The point estimate of the need for professional help to deal with a pregnancy loss (29.1%) is conservative. Although some women have been able to resolve their conflicts arising before, during or after the abortion, it is likely many more required help at some time. Often this need is unrecognised, and therefore unresolved mourning continues untreated. Women may feel they should not complain about pregnancy losses to family or professionals to avoid guilt or shame or blame. The collusion of denial prolongs the mourning. Incomplete grieving is more likely to end in depression, the suppression of the immune system, and consequently poor health. If these results and arguments are correct, abortion is significantly contributing to poor health in women and the size of the health care bill in many countries. 

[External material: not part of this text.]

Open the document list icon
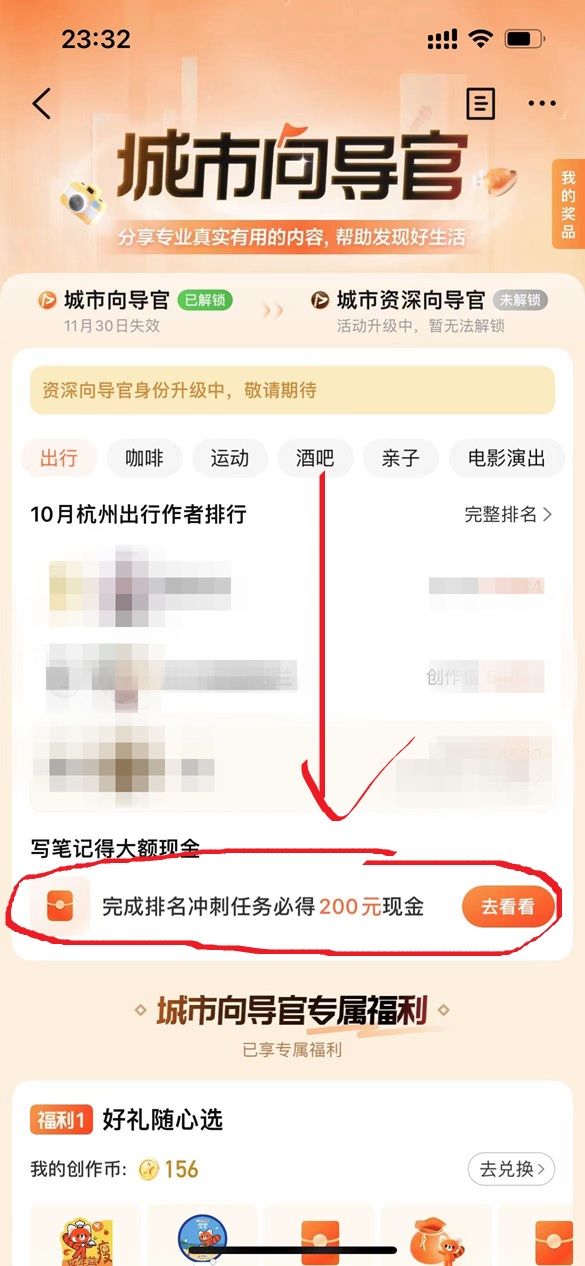The width and height of the screenshot is (585, 1266). tap(480, 103)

Before 1940, most indications for therapeutic abortions were medical. By the 1950's, psychiatric reasons accounted for more than 50% of all abortions. Today, where physicians are required to stipulate the reasons for abortion, over 90% are for so-called psychiatric reasons. However, standard texts state that there are no psychiatric indications, e.g. "psychiatric indications for therapeutic abortion did not stand the test for scrutiny." "Patients who were sicker before abortions had more serious post-abortion problems." The Canadian Psychiatric Association has stated that, "Justification of a decision to terminate a pregnancy under pseudo-psychiatric rubrics is to be deplored." There are no studies that show psychiatric benefit from abortion, and all but a few show that there are psychiatric hazards. The best evidence is that psychiatric illness is a contraindication for abortion. 

Although proponents of abortion contend maternal health has improved with abortion, there is no convincing evidence that abortion is beneficial for physical, psychiatric or social ills. Many medical and social indices have worsened in countries with freely available abortion. It was frequently claimed that freely available abortion would result in fewer unwanted children, and consequently less child abuse.  There is no evidence to support this notion; in fact, evidence shows child abuse and abortion are positively correlated.

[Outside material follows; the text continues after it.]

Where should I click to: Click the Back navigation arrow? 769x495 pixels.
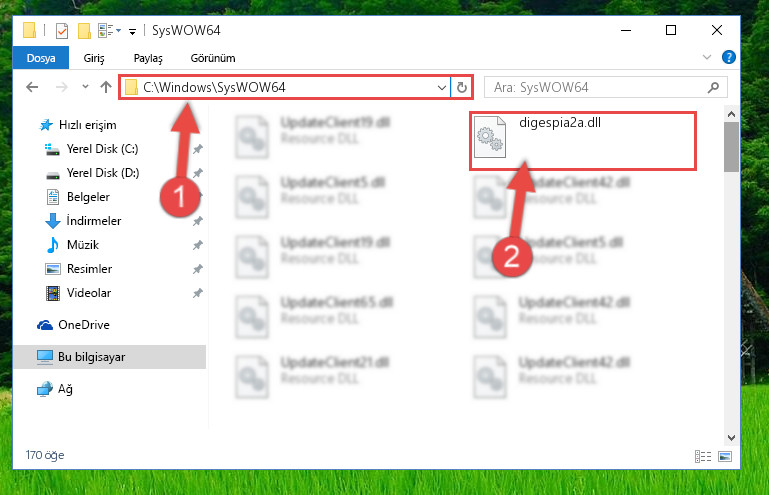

Throughout modern medical history, the burden of proof has always rested with those who perform or support a medical or surgical procedure to show beyond reasonable doubt that is both safe and therapeutic. This has never been done with abortion. There has not even been an animal study. It would be very easy to abort 500 pregnant guinea pigs, randomly selected at different stages of their pregnancy, to determine the physical and psychological consequences, but this has never been attempted. 

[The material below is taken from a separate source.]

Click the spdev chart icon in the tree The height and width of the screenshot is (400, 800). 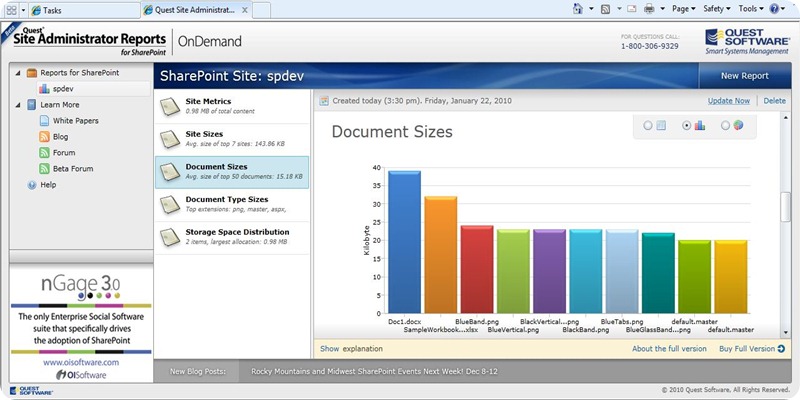click(44, 89)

It is hard to conceive of any situation where an individual or group can benefit at the expense of their neighbours. If it is not good for the neighbour, it is not good for anyone. If it is not good for black, it is not good for white. If it is not good for men it is not good for women. If it is not good for the baby, it is not good for the mother and father. This Universal Ethic of Mutual Benefit always applies and accords with the best science we know.

Summary

Our research shows that all kinds of unresolved pregnancy loss have a deleterious effect on women's general health and that abortion does significantly more damage than miscarriages, etc. Until such time as benefit and safety are proven, every organisation should take a sceptical and neutral stance on abortion. If the medical profession is unable to be scientific, there is historic precedence to show that the public may take the matter into their own hands.